Stored entries:
- - - -

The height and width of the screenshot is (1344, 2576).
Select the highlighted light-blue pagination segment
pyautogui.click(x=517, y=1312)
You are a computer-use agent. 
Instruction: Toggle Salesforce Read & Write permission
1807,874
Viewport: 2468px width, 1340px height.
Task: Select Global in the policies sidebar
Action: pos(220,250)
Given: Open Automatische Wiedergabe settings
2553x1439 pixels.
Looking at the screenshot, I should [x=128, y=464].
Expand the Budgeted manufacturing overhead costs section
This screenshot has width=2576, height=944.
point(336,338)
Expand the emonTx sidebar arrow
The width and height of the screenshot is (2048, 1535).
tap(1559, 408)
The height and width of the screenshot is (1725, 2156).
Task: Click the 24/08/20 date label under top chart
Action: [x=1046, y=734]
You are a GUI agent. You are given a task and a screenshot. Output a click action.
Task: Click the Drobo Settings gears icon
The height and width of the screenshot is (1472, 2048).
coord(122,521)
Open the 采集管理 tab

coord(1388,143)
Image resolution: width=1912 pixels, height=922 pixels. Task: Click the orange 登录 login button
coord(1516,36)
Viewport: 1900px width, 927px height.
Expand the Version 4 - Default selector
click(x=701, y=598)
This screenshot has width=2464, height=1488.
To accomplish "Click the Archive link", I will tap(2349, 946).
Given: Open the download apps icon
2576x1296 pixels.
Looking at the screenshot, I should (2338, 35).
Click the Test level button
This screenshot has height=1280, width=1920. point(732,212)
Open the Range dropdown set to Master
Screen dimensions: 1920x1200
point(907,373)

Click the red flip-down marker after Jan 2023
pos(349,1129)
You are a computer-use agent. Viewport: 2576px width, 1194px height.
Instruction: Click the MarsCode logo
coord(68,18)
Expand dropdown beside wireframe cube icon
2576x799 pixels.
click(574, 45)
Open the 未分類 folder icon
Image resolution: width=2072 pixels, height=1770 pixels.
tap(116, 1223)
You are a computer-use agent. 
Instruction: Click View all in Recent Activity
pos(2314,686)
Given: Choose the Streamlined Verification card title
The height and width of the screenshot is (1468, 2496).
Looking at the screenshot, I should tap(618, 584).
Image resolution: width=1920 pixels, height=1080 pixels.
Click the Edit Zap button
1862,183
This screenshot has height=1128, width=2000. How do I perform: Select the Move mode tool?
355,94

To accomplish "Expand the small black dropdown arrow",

- - - -

ACTIVITY: Return, from the data, each line that has the word "dropdown" in it.

EXERCISE ANSWER:
Open the Range dropdown set to Master
Expand dropdown beside wireframe cube icon
To accomplish "Expand the small black dropdown arrow",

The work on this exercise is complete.